--- What you will do ---
An exact transcription of every record is needed, leaving out the pictures.

Stored data entries
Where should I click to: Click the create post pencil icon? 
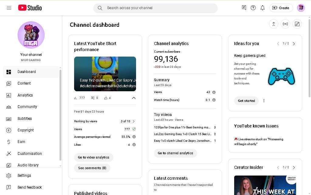(x=297, y=24)
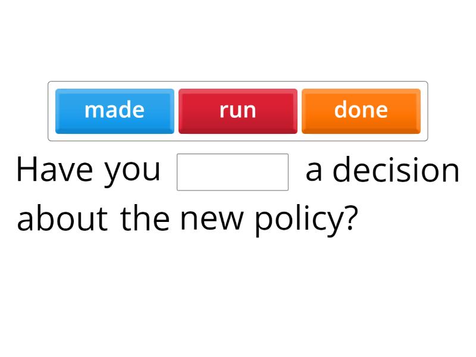Image resolution: width=476 pixels, height=357 pixels.
Task: Select the last tile in the word bank
Action: [x=361, y=111]
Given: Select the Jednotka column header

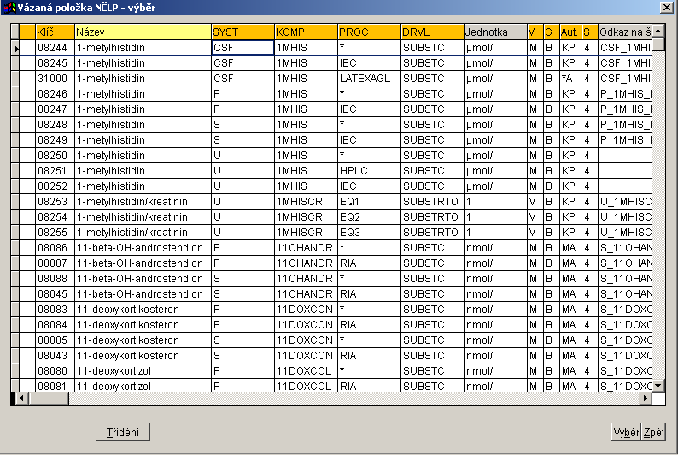Looking at the screenshot, I should (494, 33).
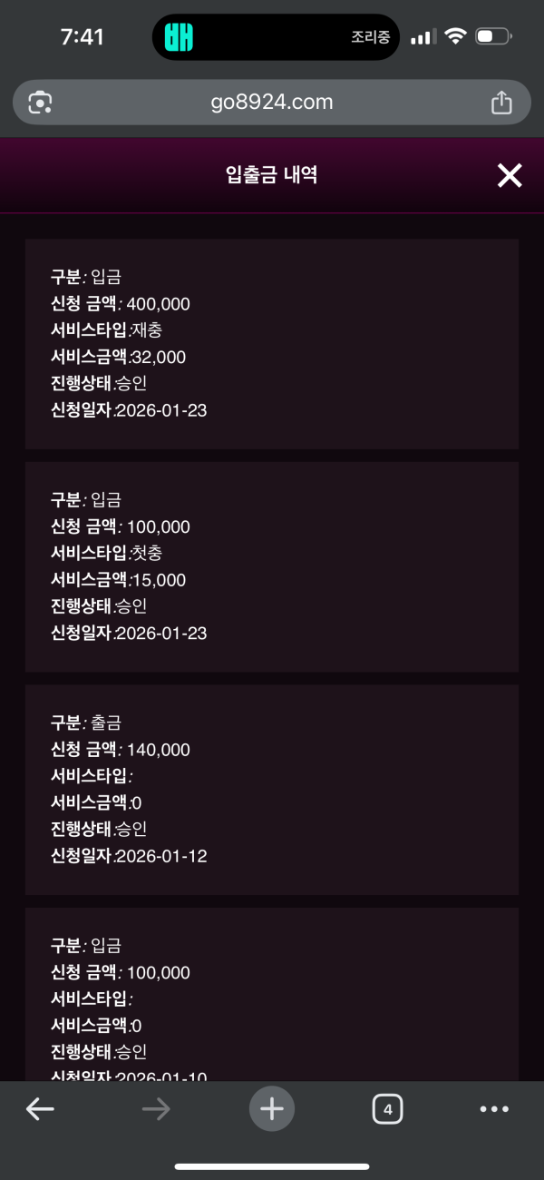The width and height of the screenshot is (544, 1180).
Task: Show the open tabs switcher (4)
Action: 388,1108
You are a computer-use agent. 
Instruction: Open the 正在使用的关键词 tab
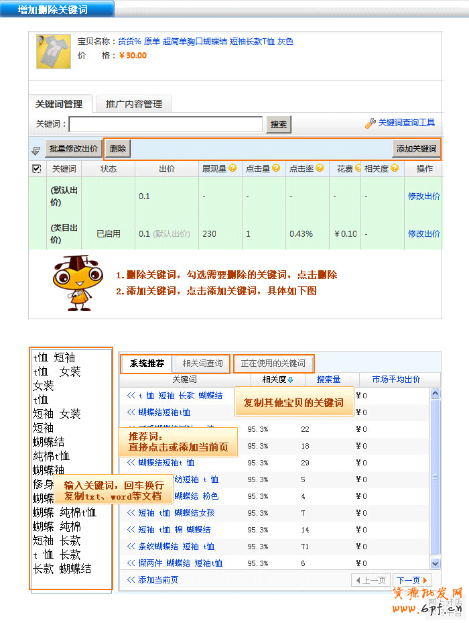273,363
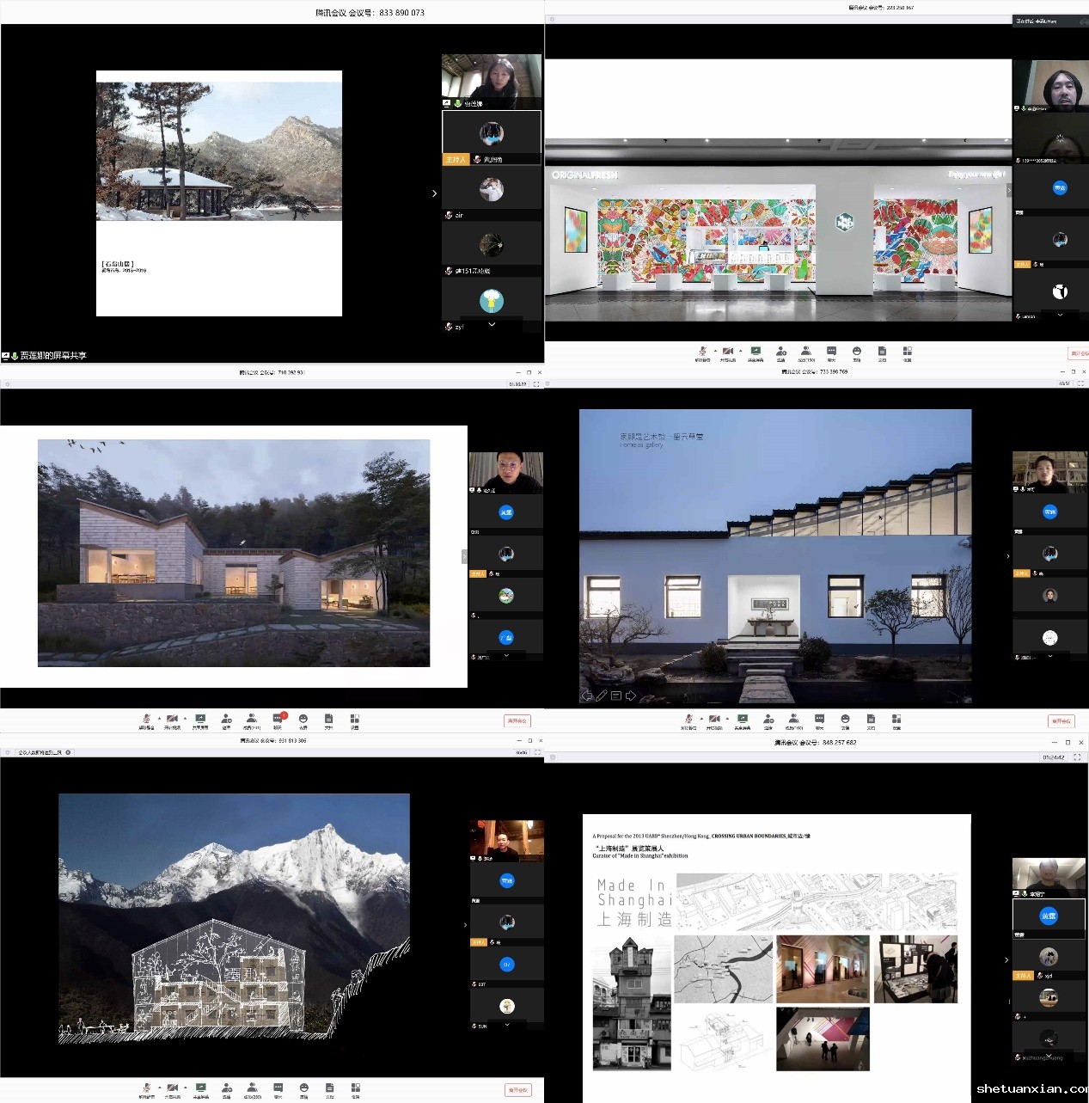Unmute microphone in colorful mural meeting toolbar

702,352
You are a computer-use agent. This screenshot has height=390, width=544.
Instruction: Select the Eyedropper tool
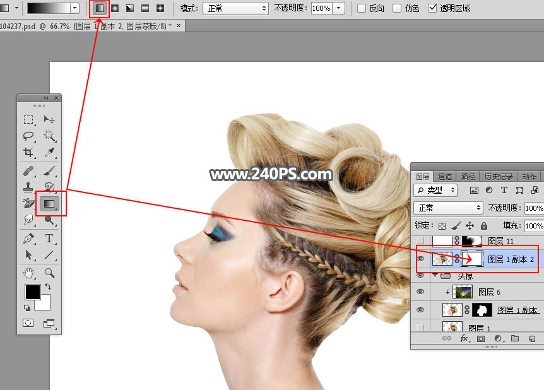tap(49, 153)
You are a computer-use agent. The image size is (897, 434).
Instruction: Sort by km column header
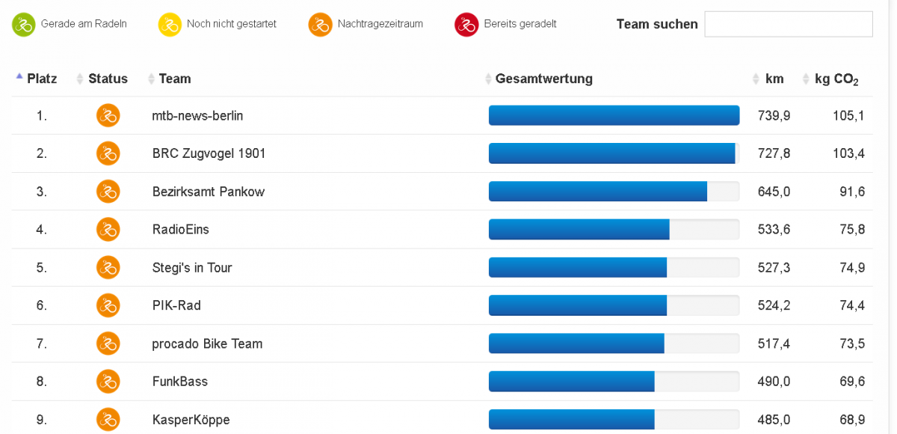[x=774, y=79]
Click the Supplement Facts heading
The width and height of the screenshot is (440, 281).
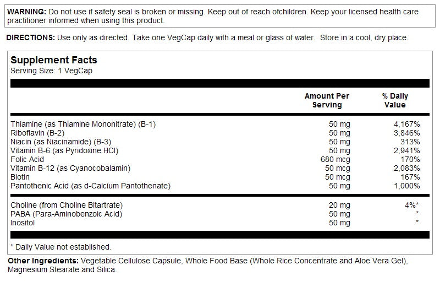coord(54,60)
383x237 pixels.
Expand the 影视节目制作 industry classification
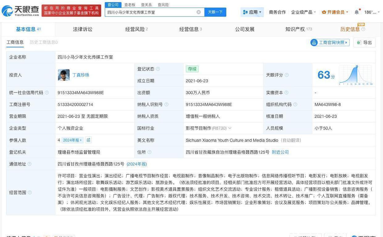[x=229, y=128]
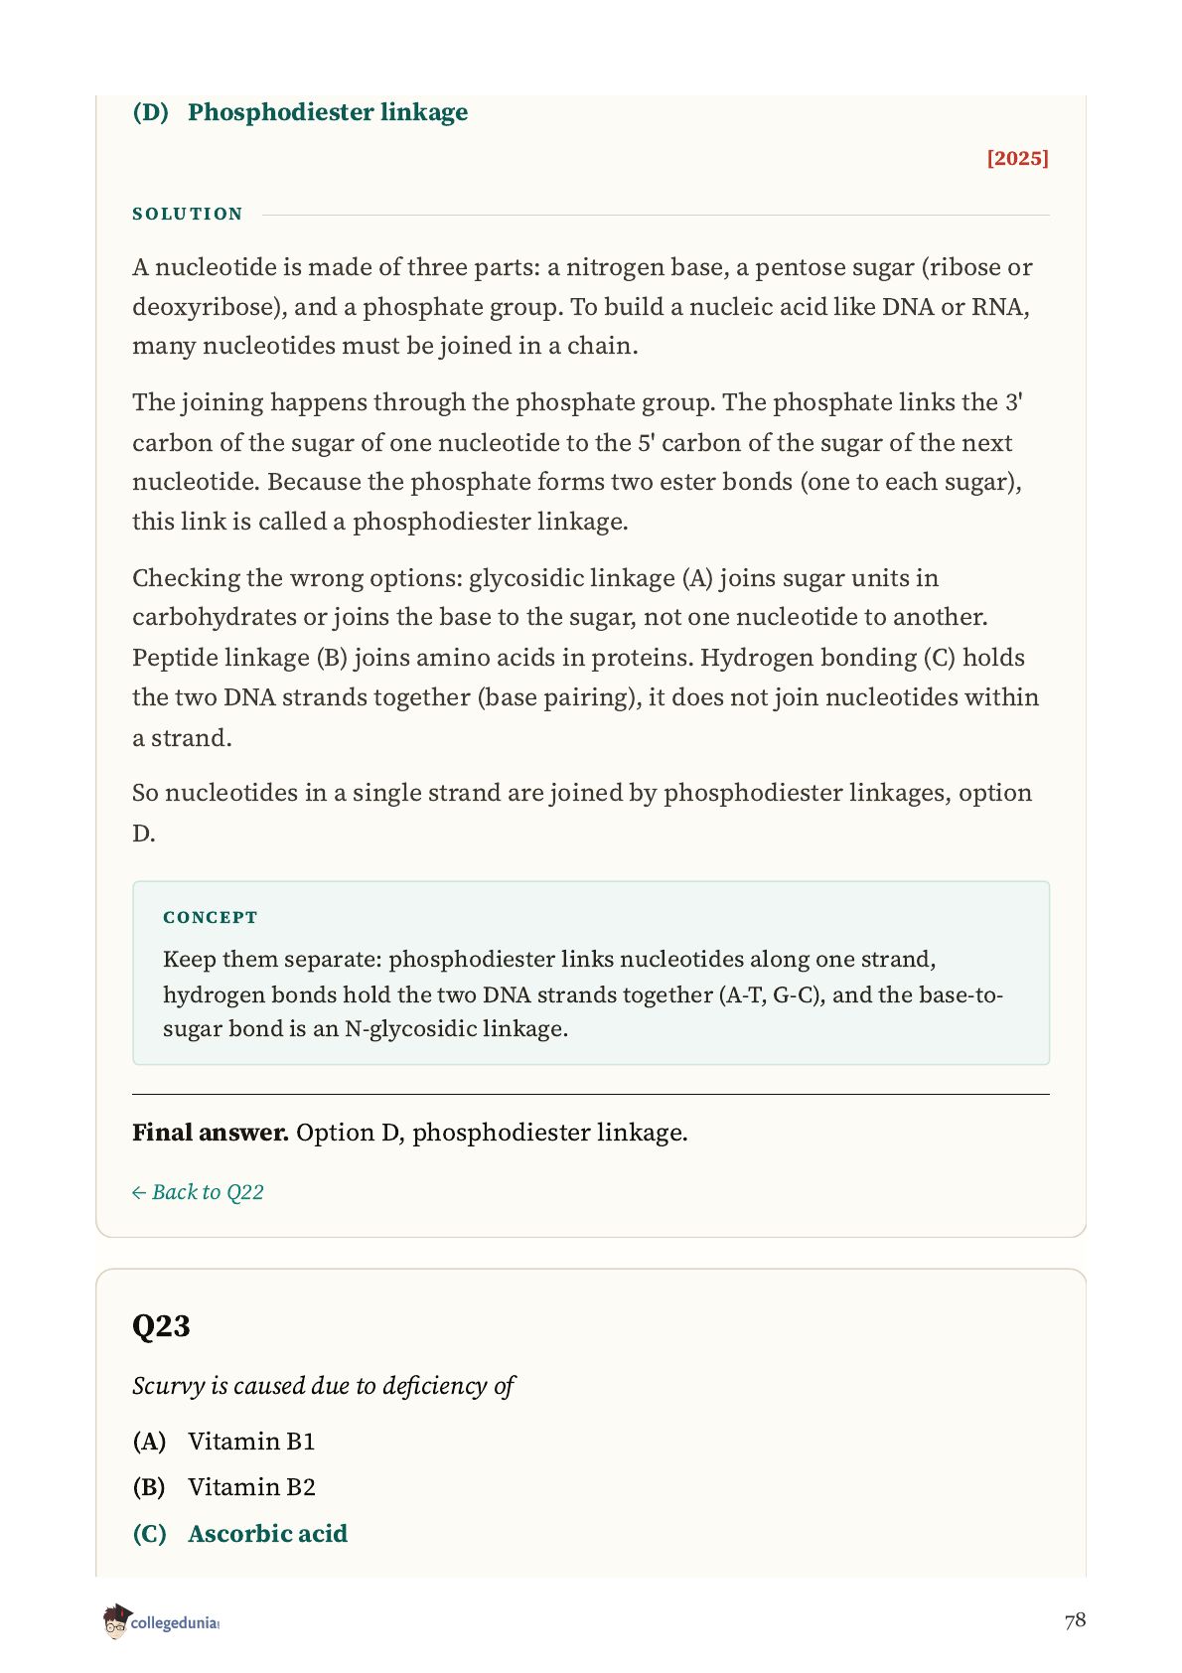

--- Result of the task ---
Where should I click to: Click the create post pencil icon? 
(x=297, y=24)
Image resolution: width=476 pixels, height=357 pixels.
Task: Select the last tile in the word bank
Action: [x=361, y=111]
Given: Select the Jednotka column header

Looking at the screenshot, I should (494, 33).
The width and height of the screenshot is (544, 1180).
Task: Show the open tabs switcher (4)
Action: 388,1108
You are a computer-use agent. 
Instruction: Open the 正在使用的关键词 tab
273,363
Unmute microphone in colorful mural meeting toolbar

702,352
You are a computer-use agent. This screenshot has height=390, width=544.
Instruction: Select the Eyedropper tool
tap(49, 153)
You are a computer-use agent. The image size is (897, 434).
Instruction: Sort by km column header
[x=774, y=79]
Click the Supplement Facts heading
The width and height of the screenshot is (440, 281).
coord(54,60)
383x237 pixels.
Expand the 影视节目制作 industry classification
[x=229, y=128]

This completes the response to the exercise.